**Source data:**
- - -

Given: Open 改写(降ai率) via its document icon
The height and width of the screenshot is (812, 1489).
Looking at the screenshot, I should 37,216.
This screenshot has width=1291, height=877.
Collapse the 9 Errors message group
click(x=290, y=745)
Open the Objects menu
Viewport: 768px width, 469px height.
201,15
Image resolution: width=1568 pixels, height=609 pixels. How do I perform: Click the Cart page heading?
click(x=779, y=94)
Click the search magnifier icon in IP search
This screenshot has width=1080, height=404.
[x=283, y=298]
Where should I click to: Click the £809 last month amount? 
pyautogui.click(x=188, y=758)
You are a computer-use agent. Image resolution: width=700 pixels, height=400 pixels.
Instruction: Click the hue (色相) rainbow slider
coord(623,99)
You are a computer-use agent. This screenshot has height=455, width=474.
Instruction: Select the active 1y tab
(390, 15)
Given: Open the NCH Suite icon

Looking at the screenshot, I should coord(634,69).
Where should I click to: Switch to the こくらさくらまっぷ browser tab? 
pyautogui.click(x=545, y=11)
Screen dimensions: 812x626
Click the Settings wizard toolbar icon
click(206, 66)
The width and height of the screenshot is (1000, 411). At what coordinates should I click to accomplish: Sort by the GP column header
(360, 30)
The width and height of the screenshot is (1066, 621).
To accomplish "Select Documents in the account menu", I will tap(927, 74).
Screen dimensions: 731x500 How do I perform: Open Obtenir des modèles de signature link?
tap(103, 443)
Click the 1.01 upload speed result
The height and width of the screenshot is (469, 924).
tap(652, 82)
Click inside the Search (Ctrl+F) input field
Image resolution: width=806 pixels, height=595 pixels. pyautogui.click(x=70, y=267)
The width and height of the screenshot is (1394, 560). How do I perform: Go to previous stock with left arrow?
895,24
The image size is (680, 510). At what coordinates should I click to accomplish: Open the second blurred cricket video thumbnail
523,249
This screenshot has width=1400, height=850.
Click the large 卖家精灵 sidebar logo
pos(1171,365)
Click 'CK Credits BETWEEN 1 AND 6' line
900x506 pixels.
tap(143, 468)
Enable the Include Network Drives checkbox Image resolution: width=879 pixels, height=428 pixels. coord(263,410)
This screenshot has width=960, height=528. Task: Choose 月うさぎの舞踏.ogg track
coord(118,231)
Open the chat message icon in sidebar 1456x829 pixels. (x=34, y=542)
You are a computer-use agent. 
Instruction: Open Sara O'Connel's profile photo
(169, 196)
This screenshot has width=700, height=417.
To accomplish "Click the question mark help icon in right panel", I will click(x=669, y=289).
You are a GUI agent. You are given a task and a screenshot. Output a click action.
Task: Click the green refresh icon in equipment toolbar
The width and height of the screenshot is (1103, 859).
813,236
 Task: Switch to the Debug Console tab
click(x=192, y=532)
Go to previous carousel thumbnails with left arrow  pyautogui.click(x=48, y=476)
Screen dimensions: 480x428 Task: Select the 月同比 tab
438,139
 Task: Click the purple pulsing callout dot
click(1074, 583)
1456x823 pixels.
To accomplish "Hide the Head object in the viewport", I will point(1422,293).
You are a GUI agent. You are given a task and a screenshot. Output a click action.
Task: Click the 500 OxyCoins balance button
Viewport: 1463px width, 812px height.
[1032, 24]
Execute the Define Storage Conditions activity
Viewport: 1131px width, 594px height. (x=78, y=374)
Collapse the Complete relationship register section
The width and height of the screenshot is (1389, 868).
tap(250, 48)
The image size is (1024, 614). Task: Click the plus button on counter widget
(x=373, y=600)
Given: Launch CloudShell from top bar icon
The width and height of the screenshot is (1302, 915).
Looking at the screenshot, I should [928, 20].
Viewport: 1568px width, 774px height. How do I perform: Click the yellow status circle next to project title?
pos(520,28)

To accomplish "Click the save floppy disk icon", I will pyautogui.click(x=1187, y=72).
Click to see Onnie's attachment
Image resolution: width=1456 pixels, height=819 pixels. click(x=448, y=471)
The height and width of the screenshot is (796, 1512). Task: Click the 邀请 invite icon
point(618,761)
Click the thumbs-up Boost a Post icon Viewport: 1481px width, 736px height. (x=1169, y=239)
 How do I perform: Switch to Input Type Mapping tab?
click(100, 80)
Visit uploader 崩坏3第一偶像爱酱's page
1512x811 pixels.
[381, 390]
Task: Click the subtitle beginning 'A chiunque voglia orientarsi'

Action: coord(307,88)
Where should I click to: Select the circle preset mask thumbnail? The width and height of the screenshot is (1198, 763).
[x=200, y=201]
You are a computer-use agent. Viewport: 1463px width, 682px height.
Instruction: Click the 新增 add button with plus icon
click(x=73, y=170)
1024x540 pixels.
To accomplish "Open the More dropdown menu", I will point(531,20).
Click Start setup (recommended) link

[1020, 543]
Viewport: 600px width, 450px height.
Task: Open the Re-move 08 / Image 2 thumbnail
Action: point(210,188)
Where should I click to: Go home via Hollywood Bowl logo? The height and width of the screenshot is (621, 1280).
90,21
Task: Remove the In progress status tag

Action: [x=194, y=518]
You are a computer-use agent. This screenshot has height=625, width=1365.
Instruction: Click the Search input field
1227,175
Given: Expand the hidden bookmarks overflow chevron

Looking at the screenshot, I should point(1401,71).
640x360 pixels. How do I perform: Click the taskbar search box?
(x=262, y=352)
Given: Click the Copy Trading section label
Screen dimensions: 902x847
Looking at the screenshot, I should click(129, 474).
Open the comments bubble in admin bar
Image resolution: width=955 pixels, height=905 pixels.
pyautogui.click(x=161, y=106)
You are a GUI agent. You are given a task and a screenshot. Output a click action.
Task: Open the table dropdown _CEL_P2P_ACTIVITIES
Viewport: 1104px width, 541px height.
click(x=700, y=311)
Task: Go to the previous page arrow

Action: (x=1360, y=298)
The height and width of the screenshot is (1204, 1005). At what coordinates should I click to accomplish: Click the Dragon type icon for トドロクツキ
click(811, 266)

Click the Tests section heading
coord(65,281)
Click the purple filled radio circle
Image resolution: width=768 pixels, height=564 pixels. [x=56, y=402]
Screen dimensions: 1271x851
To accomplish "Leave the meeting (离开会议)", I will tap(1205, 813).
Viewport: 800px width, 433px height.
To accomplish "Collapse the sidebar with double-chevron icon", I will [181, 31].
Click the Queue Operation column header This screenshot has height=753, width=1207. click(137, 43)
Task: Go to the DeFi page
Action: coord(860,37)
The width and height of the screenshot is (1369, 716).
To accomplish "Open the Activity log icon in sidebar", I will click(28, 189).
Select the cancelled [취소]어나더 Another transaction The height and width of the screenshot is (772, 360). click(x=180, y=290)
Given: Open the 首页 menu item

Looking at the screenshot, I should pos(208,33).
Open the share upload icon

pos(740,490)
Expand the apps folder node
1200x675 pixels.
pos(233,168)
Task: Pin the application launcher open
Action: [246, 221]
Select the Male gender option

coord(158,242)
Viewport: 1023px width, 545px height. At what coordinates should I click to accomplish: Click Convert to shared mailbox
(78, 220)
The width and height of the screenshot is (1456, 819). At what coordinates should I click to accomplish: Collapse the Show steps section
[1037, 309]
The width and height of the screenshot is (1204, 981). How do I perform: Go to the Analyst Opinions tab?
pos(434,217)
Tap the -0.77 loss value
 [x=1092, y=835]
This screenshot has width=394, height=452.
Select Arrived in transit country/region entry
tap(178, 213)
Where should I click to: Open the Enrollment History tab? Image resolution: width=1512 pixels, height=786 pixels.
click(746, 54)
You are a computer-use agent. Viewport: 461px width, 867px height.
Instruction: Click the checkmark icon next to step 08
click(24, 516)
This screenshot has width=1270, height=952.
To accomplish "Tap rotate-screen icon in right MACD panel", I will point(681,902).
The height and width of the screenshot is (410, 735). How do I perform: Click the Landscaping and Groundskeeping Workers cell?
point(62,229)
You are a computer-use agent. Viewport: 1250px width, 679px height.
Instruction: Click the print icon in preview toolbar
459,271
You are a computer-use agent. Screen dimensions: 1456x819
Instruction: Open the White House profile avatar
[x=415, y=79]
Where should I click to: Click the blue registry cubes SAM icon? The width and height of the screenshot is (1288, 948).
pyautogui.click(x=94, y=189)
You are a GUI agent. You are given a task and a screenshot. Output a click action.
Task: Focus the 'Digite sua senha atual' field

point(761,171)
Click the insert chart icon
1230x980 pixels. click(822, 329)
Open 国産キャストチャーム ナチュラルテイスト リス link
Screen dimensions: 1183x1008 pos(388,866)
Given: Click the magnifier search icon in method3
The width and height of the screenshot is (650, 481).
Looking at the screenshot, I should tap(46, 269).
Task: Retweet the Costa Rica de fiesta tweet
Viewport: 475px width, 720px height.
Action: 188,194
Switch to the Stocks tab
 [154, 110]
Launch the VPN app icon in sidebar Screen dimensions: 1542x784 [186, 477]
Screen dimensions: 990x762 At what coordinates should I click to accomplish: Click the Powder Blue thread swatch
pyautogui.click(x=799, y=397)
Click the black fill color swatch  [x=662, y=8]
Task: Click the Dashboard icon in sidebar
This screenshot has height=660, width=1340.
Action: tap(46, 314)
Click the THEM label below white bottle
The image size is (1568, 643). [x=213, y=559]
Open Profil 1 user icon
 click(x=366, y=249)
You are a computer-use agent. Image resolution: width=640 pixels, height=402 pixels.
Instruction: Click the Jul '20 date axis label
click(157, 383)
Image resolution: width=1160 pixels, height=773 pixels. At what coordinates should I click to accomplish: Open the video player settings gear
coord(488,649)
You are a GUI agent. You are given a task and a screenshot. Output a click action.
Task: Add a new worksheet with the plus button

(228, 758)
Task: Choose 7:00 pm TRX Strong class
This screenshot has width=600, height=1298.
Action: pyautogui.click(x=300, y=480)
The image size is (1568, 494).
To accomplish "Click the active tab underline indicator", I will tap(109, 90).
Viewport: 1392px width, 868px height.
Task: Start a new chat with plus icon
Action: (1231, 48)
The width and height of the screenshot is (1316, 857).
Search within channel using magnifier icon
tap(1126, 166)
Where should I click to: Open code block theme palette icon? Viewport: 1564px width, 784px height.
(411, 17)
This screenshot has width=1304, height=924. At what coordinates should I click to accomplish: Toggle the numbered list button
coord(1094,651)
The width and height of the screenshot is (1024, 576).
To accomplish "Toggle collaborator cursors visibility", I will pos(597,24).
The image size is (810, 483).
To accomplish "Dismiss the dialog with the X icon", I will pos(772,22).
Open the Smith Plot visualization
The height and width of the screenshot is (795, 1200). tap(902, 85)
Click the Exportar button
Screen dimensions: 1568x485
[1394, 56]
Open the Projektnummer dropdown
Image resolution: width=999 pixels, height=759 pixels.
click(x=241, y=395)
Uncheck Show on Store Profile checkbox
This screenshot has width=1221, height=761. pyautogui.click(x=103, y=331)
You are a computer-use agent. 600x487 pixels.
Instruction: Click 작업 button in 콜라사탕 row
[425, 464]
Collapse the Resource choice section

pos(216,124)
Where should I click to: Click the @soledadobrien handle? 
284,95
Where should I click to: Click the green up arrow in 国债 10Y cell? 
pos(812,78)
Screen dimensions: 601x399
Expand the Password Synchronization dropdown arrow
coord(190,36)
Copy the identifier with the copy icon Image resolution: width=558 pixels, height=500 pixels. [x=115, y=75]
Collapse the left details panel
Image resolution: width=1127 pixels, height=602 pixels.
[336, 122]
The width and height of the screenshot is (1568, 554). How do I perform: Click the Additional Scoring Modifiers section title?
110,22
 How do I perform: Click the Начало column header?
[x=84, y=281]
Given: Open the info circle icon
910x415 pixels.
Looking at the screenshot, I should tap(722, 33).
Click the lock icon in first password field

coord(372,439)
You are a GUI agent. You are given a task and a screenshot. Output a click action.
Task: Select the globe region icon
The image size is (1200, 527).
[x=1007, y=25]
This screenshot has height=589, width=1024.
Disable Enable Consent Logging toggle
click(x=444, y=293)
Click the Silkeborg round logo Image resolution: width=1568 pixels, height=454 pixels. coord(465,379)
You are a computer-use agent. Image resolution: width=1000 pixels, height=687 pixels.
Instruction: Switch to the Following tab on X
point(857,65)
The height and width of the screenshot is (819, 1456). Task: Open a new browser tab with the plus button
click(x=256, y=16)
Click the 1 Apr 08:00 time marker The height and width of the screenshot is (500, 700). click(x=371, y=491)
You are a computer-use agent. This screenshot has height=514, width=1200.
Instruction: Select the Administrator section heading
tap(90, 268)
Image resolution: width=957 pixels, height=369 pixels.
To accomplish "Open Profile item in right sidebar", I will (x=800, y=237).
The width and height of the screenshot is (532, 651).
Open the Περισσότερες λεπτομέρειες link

- - -

**Directions:**
Report every line in the records above that contains the string "swatch". Case counts.

**Exercise result:**
Screen dimensions: 990x762 At what coordinates should I click to accomplish: Click the Powder Blue thread swatch
Click the black fill color swatch  [x=662, y=8]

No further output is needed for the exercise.